What is the Moss Park Overdose Prevention Site (OPS)?

In August 2017, in response to a dramatic spike in overdose deaths in the area, a group of harm reduction volunteers set up a tent in Moss Park to support and care for people who use drugs.  The volunteer OPS received an outpouring of public support from people who congregate in the park, local social service agencies and the general public.  When the Overdose Prevention Site program was formally established by the Ministry of Health & Long-Term Care in January 2018, the Moss Park group transitioned to this new model.  The Moss Park OPS now operates indoors near Queen & Sherbourne as a satellite service of South Riverdale Community Health Centre. The Moss Park OPS has a harm reduction supply distribution area, an intake/waiting area, six injection tables and a post-injection observation space. The service has operated 6 days per week since July 3/18 from 12 to 6 pm and has been staffed by nurses, overdose prevention workers (people with lived expertise of drug use) and community health workers.  The Moss Park site has a daily average of 60 visits for consumption and 48 additional visits for supplies, support and referrals. 56 overdoses were reversed in its first 5 months of operation.

 

What is keepSIX Supervised Consumption Service?

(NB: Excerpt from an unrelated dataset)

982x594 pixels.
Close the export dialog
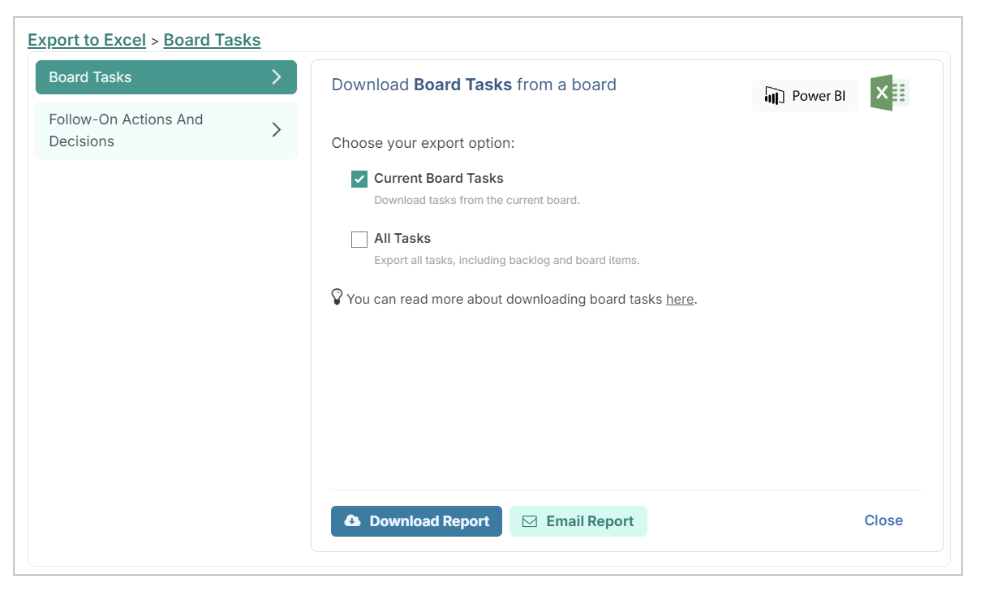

keepSIX opened on November 27/17 at SRCHC’s Queen St East location after a very long consultation and program planning process. keepSIX is open at the same time as the rest of the Health Centre from Monday to Friday.  keepSIX is a small-scale service with a daily average of 14 visits.  In nearly one year of operation it saw over 400 unique visitors, supervised over 2,800 drug consumptions and reversed 8 overdoses. keepSIX is also staffed by nurses, health promoters and harm reduction workers (who have lived expertise).  keepSIX means “got your back” and is an homage to Raffi Balian, founder of SRCHC’s COUNTERfit harm reduction program (established 20 years ago) and lifelong advocate for people who use drugs.

Will SRCHC apply to have Moss Park OPS and keepSIX SCS be established as CTS?

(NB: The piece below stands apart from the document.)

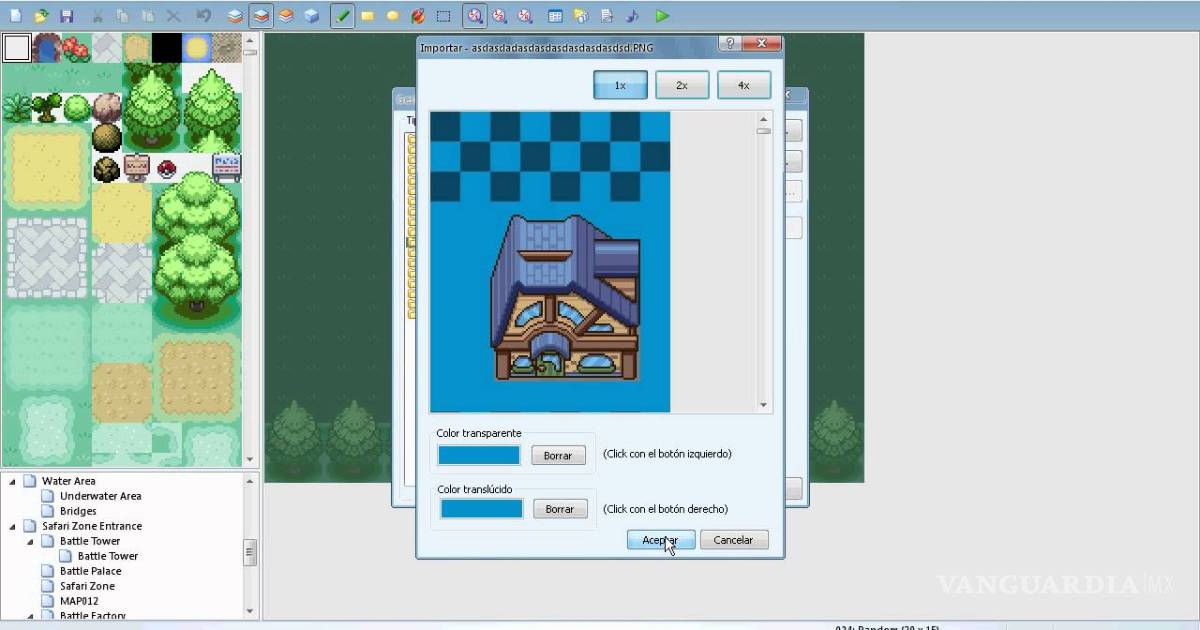This screenshot has width=1200, height=630.
Task: Select the Underwater Area map
Action: click(100, 496)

Yes. Applications were submitted for both sites to the Ministry of Health and Long-Term Care in December 2018.  There will be no change to the number of service users that each site can accommodate at any one time but there may be an expansion of hours (if funding is approved). A federal exemption request was submitted for Moss Park OPS to the federal government in August and is still pending.  The federal exemption for keepSIX was recently renewed for a period of 3-years.

 

Why do we need these services?

Unfortunately, the overdose crisis continues to get worse and we need services like these more than ever.  Recently released data estimates that 11 to 12 people die per day from overdose across Canada.  In 2017, 308 people died from overdose in Toronto (the most recent time period for which we have data). This represents a 66% increase in deaths compared to 2016 and a 125% increase in deaths compared to 2015. The Moss Park neighbourhood has been described as the epicentre of the overdose crisis in Toronto by Toronto’s Medical Officer of Health.  The proposed CTS at our Queen St location is the only service of this kind east of the Don Valley.

 

Is there ongoing opportunity for community input?

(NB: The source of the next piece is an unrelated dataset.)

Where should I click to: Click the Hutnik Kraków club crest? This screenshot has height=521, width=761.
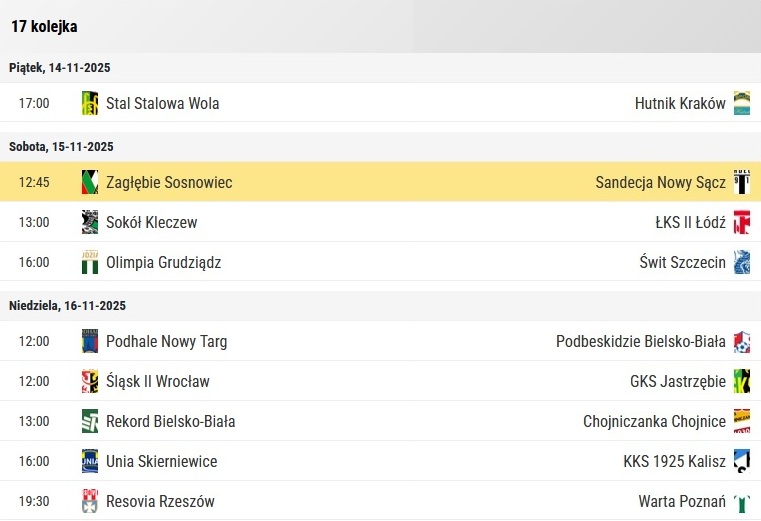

Engaging with the local community and providing opportunities to raise any issues or concerns has always been important to South Riverdale CHC. If you would like more information or have questions, please contact us.  The contact person for Moss Park site is Jen Ko who can be reached at 416.303.4453 or jko@srchc.com. For information about the keepSIX supervised consumption site, please contact Julia Barnett at 416-461-1925 x 356 or jbarnett@srchc.com.  keepSIX has a monthly open house from 8:30 to 9:30 am on the first Wednesday of each month.  Moss Park also has bi-monthly Open House events, with the next one scheduled for January 23, 2019 from 9 am-11 am. Contact us for more information.

[1]This exemption allows for the legal consumption of pre-obtained drugs within the service space.